8/10
A great finale - up until the sorcerers and mount Doom
11 September 2018
Warning: Spoilers
The ending to the Dominion war, which makes up the bulk of this 2-part series finale, is excellent - from the Cardassian rise up (nice to portray them positively in the end) to the final battles, it was a very satisfying conclusion to the main storyline. The final departures of characters, with Worf becoming an ambassador, Odo returning to his people and O'Brien going back to Earth, were also bittersweet, and it felt like saying goodbye to good friends.
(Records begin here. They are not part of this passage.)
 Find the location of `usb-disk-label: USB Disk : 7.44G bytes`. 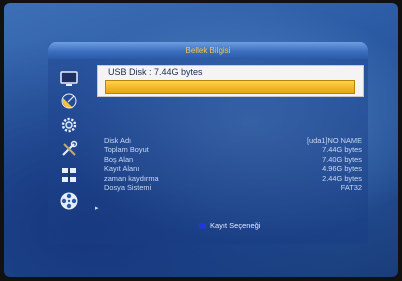

usb-disk-label: USB Disk : 7.44G bytes is located at coordinates (156, 72).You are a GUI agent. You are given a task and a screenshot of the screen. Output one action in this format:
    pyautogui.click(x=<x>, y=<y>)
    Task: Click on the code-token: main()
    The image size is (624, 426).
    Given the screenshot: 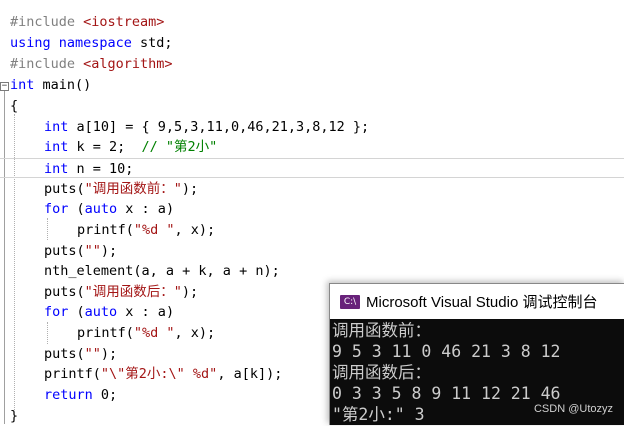 What is the action you would take?
    pyautogui.click(x=63, y=85)
    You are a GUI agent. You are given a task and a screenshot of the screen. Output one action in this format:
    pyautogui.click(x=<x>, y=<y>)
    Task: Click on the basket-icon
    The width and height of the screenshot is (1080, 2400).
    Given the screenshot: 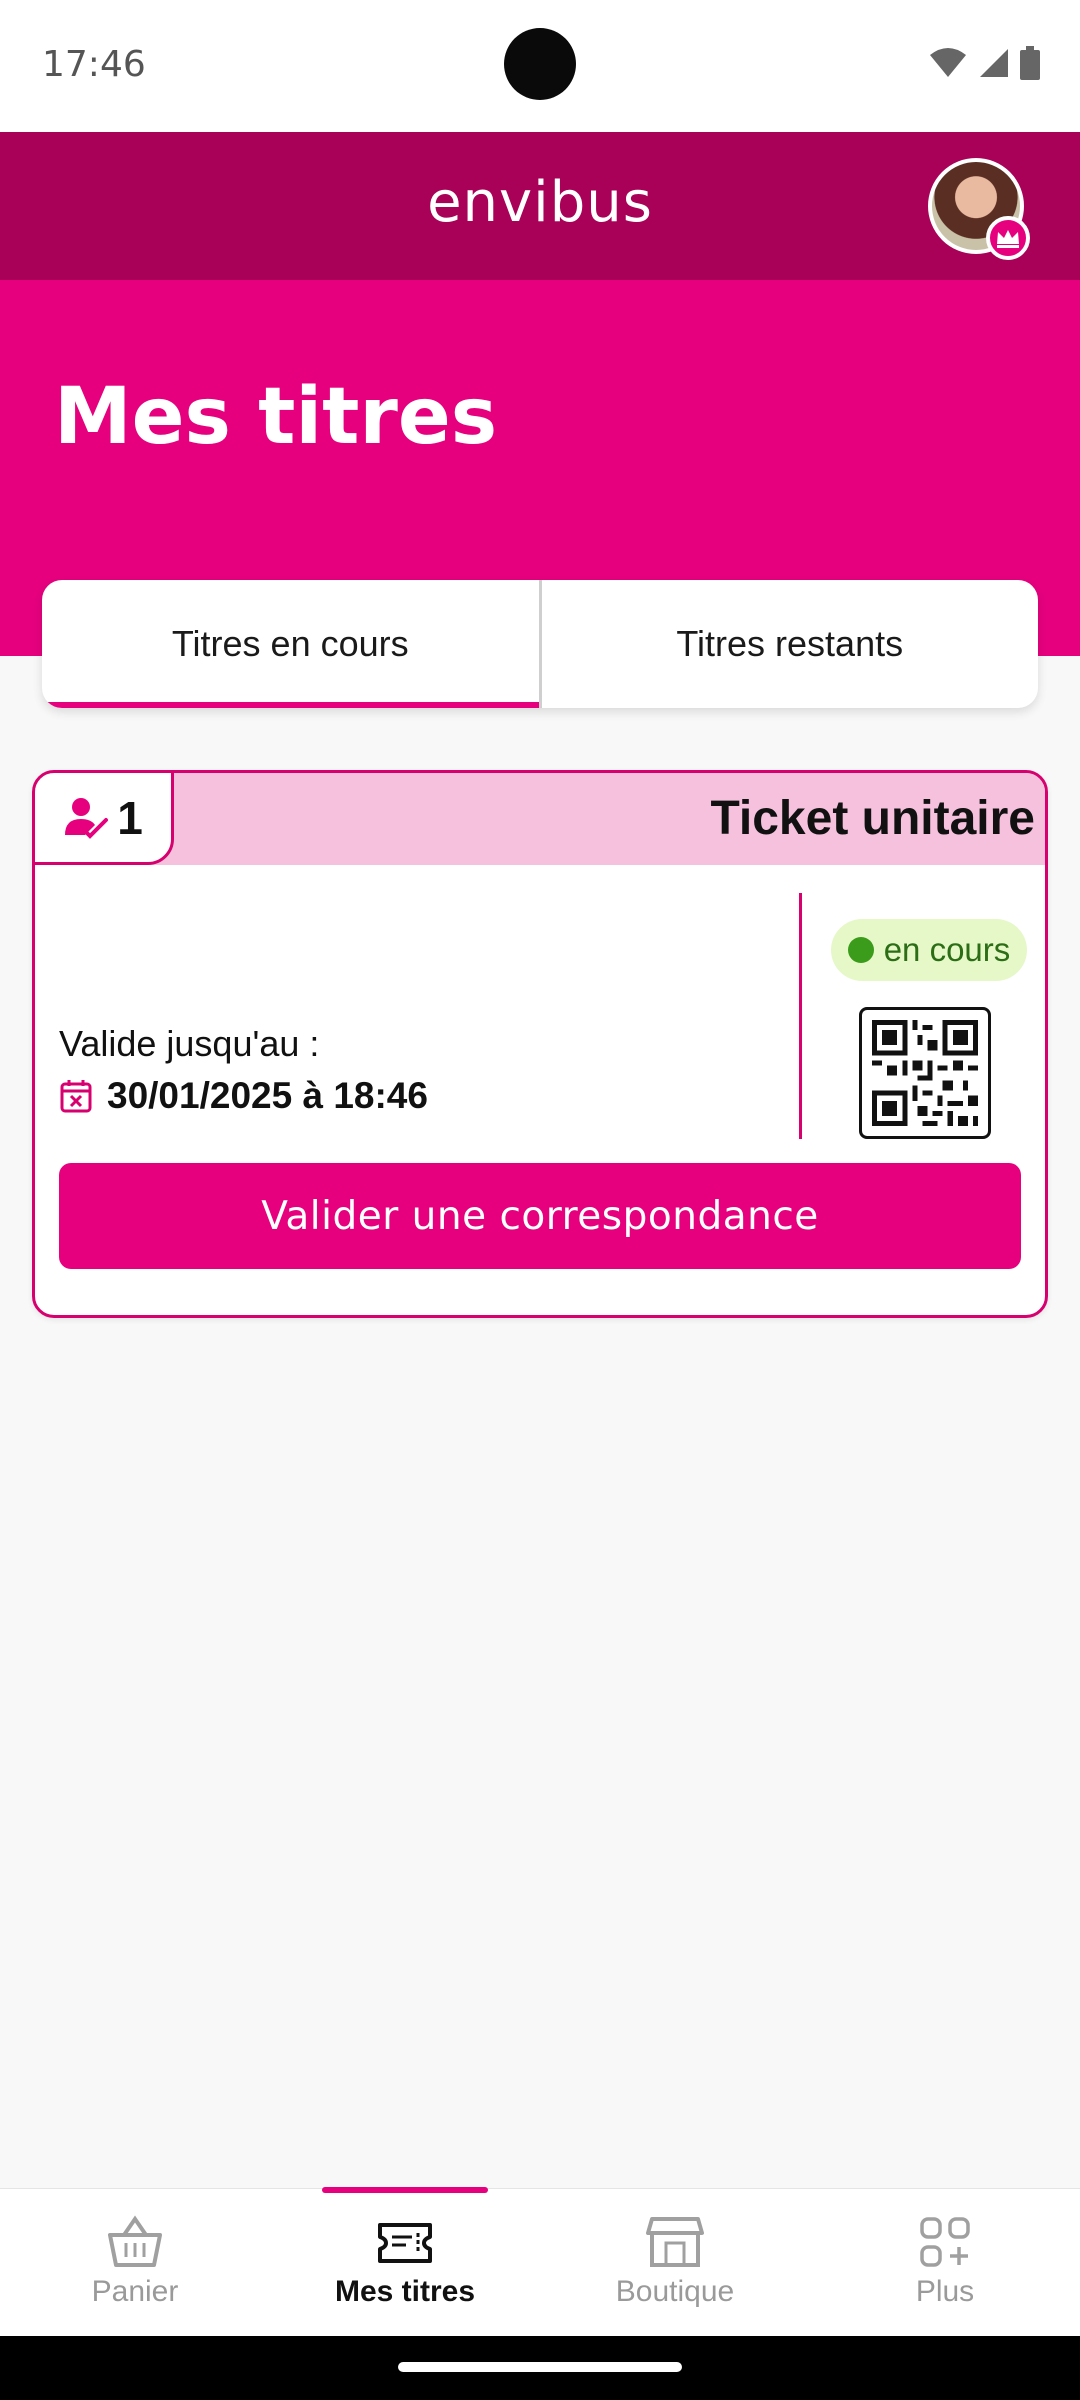 What is the action you would take?
    pyautogui.click(x=135, y=2241)
    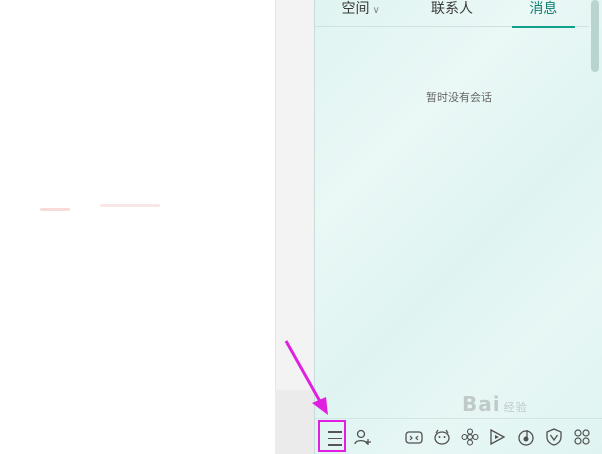  Describe the element at coordinates (306, 378) in the screenshot. I see `annotation-arrow-icon` at that location.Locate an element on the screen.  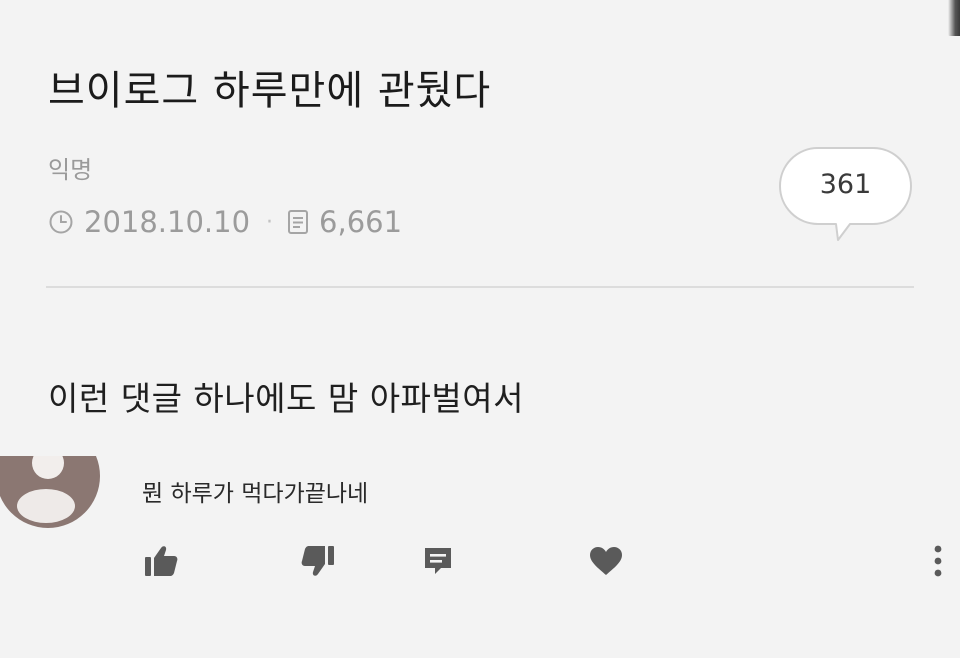
thumbs-up-icon is located at coordinates (161, 561).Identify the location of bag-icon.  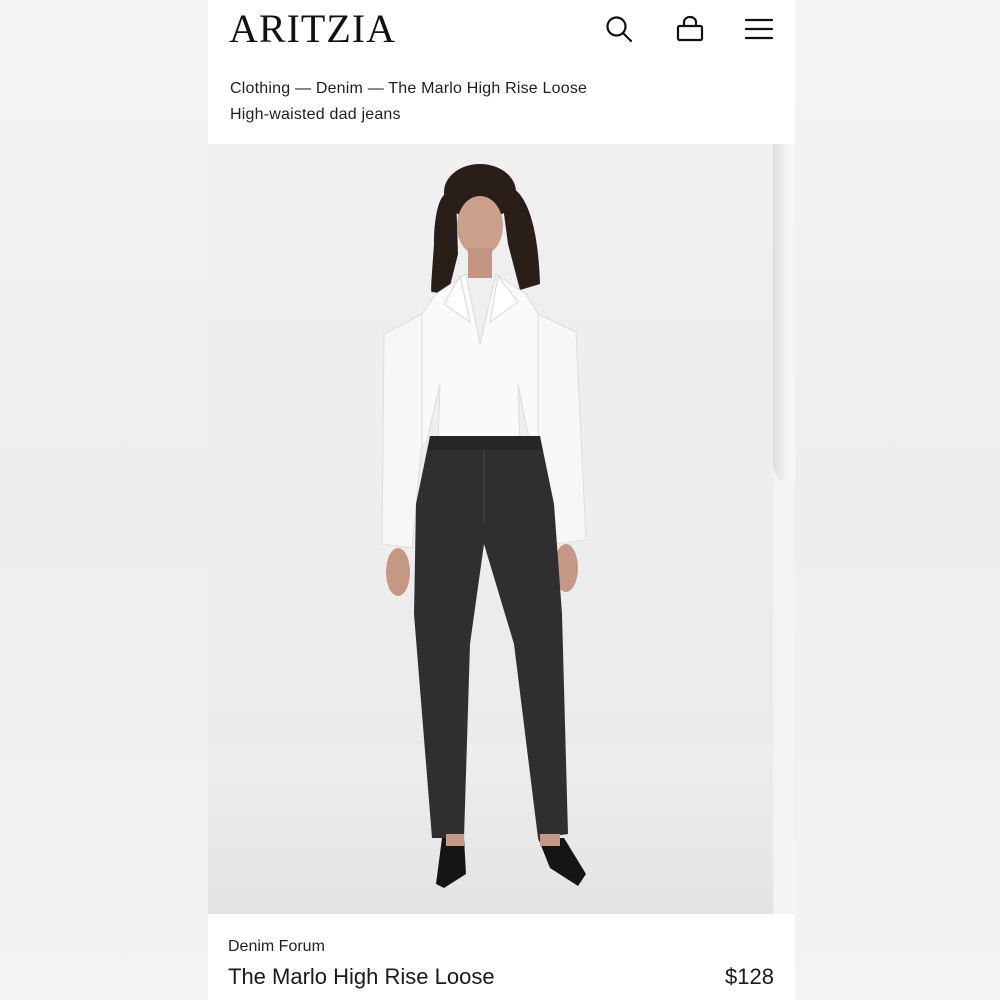
(690, 29).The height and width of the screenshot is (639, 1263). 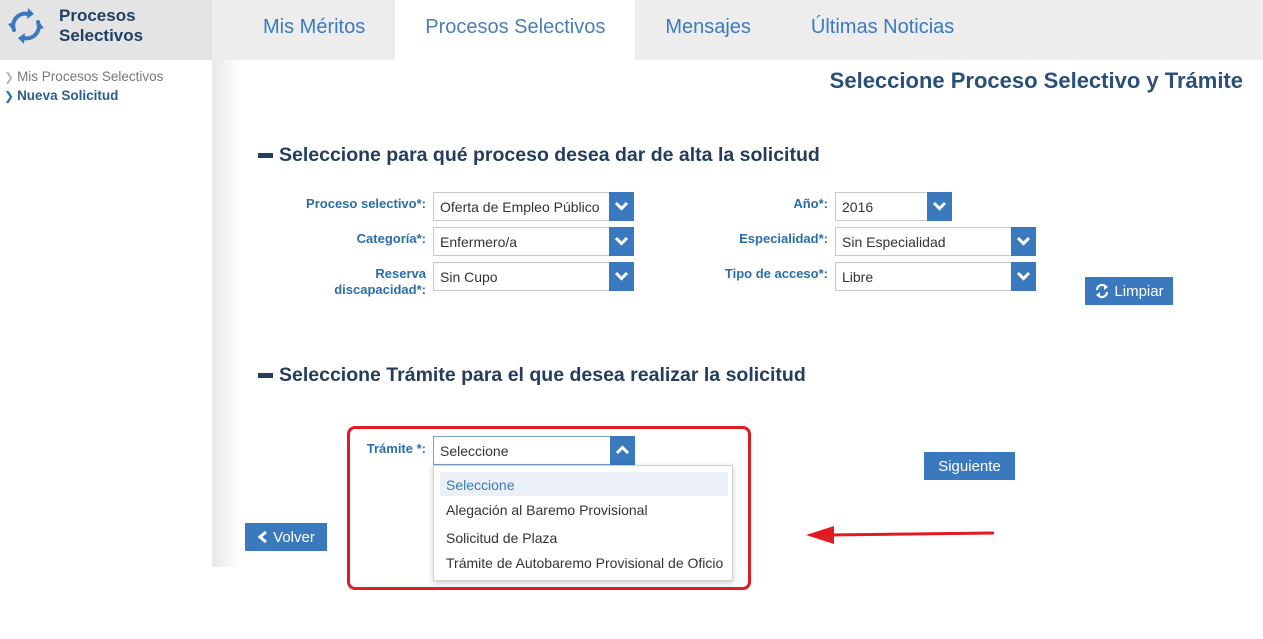 I want to click on tab-procesos-selectivos: Procesos Selectivos, so click(x=516, y=30).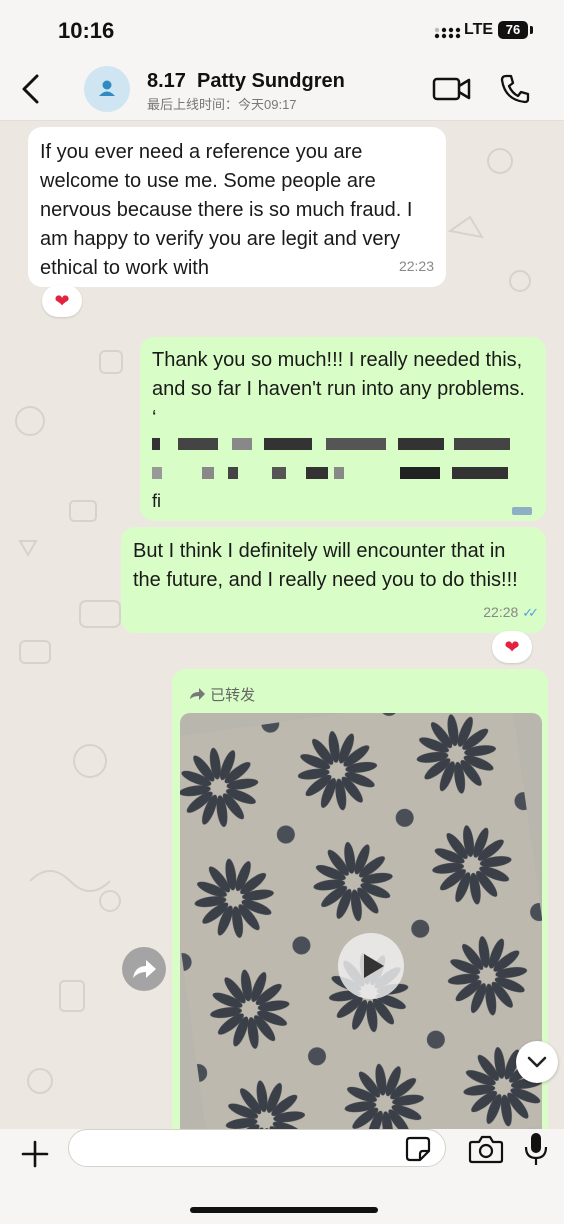 The image size is (564, 1224). I want to click on back-arrow-icon, so click(31, 89).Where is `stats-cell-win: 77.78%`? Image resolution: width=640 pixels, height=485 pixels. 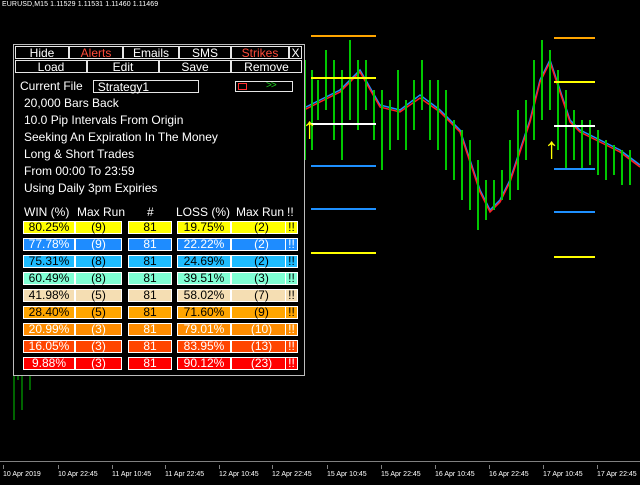
stats-cell-win: 77.78% is located at coordinates (49, 244).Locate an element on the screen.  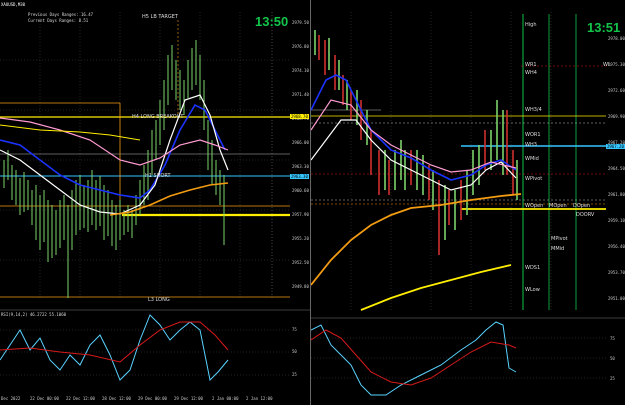
price-tick: 2978.00 is located at coordinates (616, 38).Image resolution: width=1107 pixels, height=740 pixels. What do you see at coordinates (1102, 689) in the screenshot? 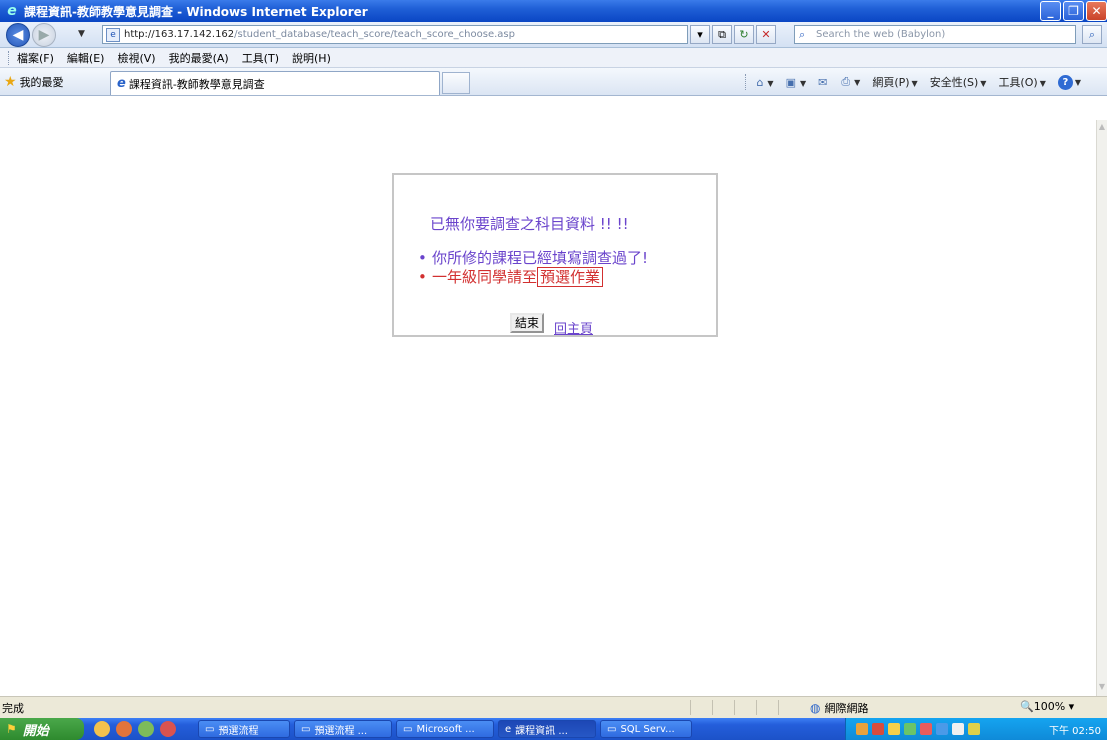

The only part that didn't work well in this final episode was the same part that had been going wrong for a very long time now, and it is the Prophets / Bajor storyline. Here at the end, we continue to have the most iconic science fiction franchise shoot its own leg with what transcends the - albeit blurry - borders of trekobabble and goes straight into magic. Godlike aliens like the prophets were nothing new in the Star Trek universe, but their evil enemies called Pa-wraiths spelled trouble from the start - culminating to a plot where they are released from a cave through a magical incantation found in a forbidden tome (which released its secrets after spilling blood on it), and possess Gul Dukat. Sisko pulls a Gollum, jumps with him in the raging fires and....well, clearly, the magic book burned, so the evil wraiths were banished back to hell, and Sisko was saved by the prophets and trasnferred to the wormhole. It is a sad and nonsensical affair, but not enough to take away from the main story. However, it is a total waste of what was, along with Garak, the most interesting recurring character of the show. Gul Dukat was a fascinating character as a narcissistic war criminal, with lots of layers to his portrayal. This last season's transformation into a possessed Satanist made the last confrontation with him anticlimactic.